This partitioning is usually implemented with swap! which actually swaps two elements in the underlying data structure. Most usually that data structure is an array with its facilities to change the value stored in it at any given index.

But it can also be a list, where the change i.e. mutation can be done with the set-car! primitive.

Looks like we'd need to build a list of cdrs out of the input list, and another one in reverse, -- to be able to iterate over them in both directions, back and forth, -- to make that happen.

I'll leave that for another day, for now.

Answer 2

Once you have the partition, there is still a small step to do.

Take care, you need to be sure partition splits the input in smaller sets all the time. In other word, partition not to return some empty set. The pivot can go in any of the sets and use this fact to check that you do not return an empty set, in case your comparison operator does not really decrease the size of the input. This is why I inserted the equality operator -- to be able to check if I insert the pivot in the first returned set or in the second one.

(define (partition pivot lst ret)
  ((lambda (s)
     (s s lst
        (lambda (a b p*)
          (if (and (null? a) (null? b))
              (ret (list pivot) (cdr p*))
              (if (null? a)
                  (ret p* b)
                  (if (null? b)
                      (ret a p*)
                      (if (< (car b) pivot)
                          (ret a (append p* b))
                          (if (< (car a) pivot)
                              (ret (append a p*) b)
                              (error "never here")))))))))
   (lambda (s l* c)
     (if (null? l*)
         (c '() '() '())
         (let ((x (car l*)))
           (s s (cdr l*)
              (lambda (a b p*)
                (if (= x pivot)
                    (c a b (cons pivot p*))
                    (if (< x pivot)
                        (c (cons x a) b p*)
                        (c a (cons x b) p*))))))))))

    
(define choose-pivot car)

In a real implementation, you will all the time use vectors and this is why the append will not be present, as, sorting on the place, at the end of partition, both sides will be sorted relatively one to the other. Here, we need to reassemble the 2 sides using append:

(define (quicksort lst)
  (if (null? lst) '()
      (if (null? (cdr lst))
          lst
          (let* ((pivot (choose-pivot lst)))
            (partition pivot lst
                       (lambda (p< p>)
                         (append
                           (quicksort p<)
                           (quicksort p>))))))))

A test:

1 ]=> (quicksort '(1 3 5 7 9 8 6 4 2))
;Value: (1 2 3 4 5 6 7 8 9)

1 ]=> (quicksort '(1 9 3 8 5 7 7 6 9 5 8 4 6 3 4 2 2 1))
;Value: (1 1 2 2 3 3 4 4 5 5 6 6 7 7 8 8 9 9)

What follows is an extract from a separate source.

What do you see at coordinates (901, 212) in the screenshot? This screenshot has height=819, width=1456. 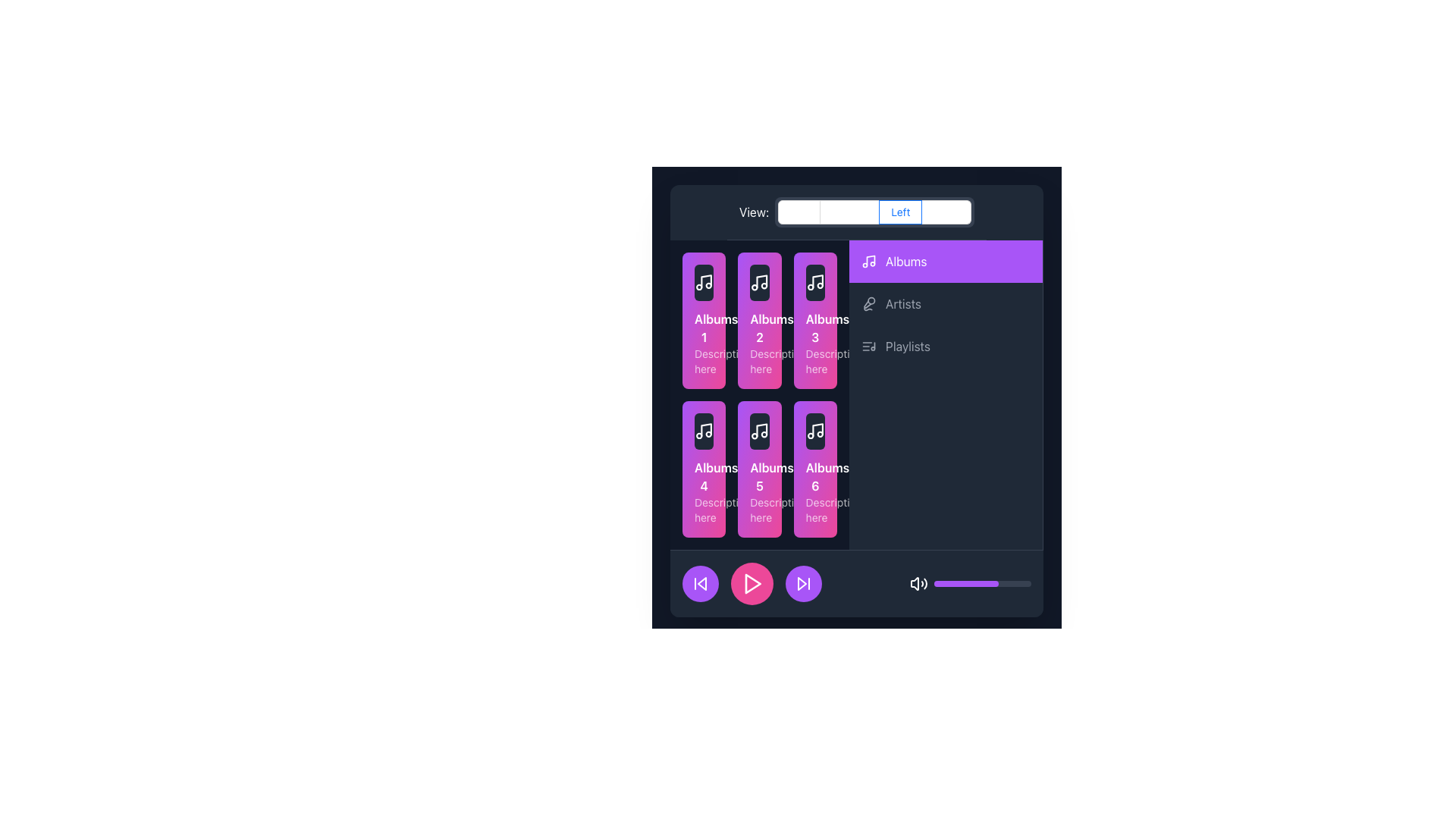 I see `the 'Left' radio button, which is the third button in a group of four radio buttons labeled 'Top', 'Bottom', 'Left', and 'Right'` at bounding box center [901, 212].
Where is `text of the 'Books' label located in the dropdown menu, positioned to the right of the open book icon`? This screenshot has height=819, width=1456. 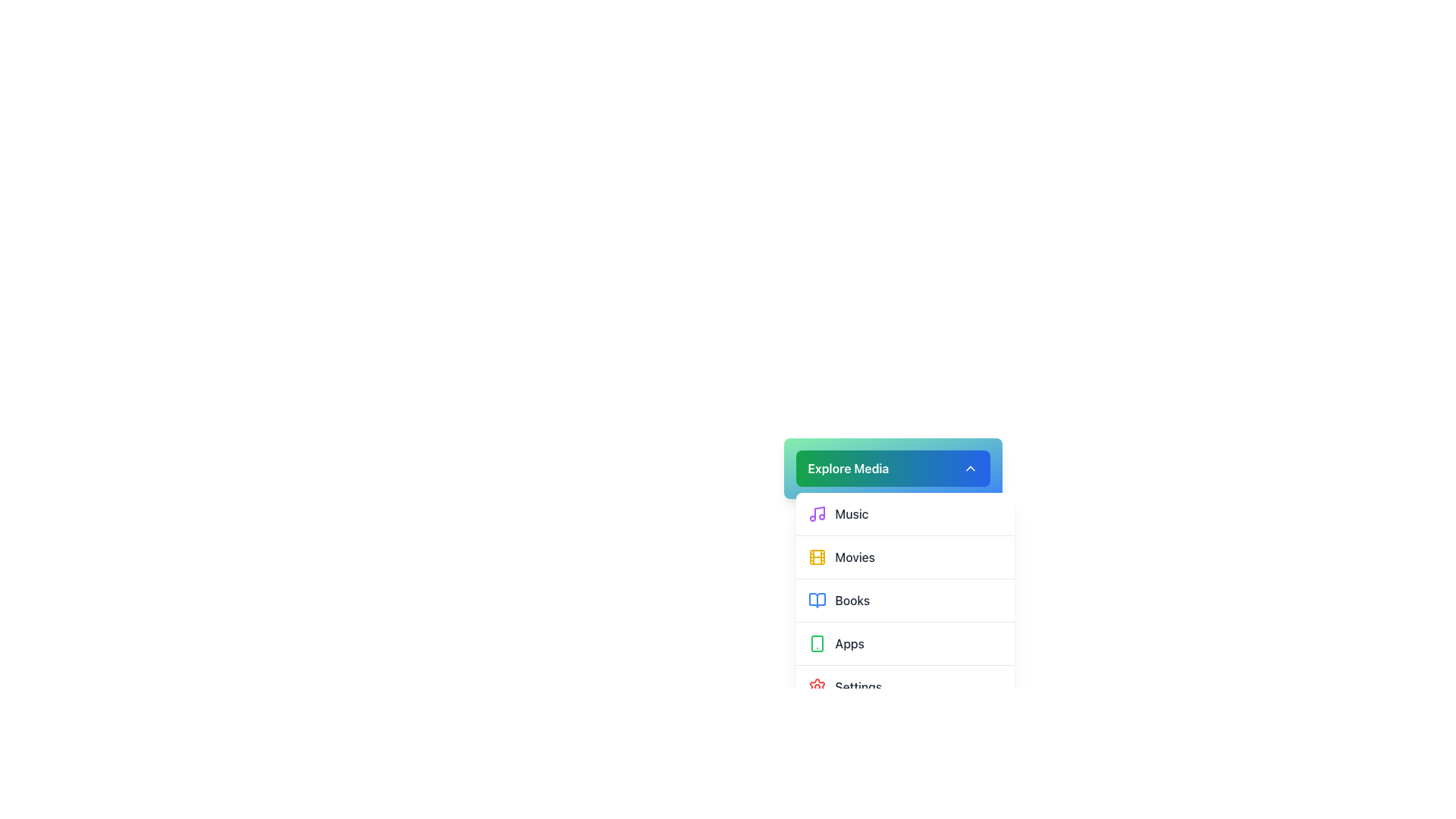
text of the 'Books' label located in the dropdown menu, positioned to the right of the open book icon is located at coordinates (852, 599).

I used as pivot the first element of the input to split, but you can redefine the choose-pivot to select other element.

In practice, this algorithm is used in combination with other sorts -- when the input has fewer than 4-8 elements, the quicksort is not recurred any more, but other sorting is used for the lowest cases of recurrence relation.

I used directly < in the code -- you can insert it as a parameter in case you prefer a more generic procedure... In any case, the operator that you use needs to simulate the equality and different of in the same time.

UPDATE I have updated the partition, such that to consider duplicated elements. In my first version, it ignored duplicated elements.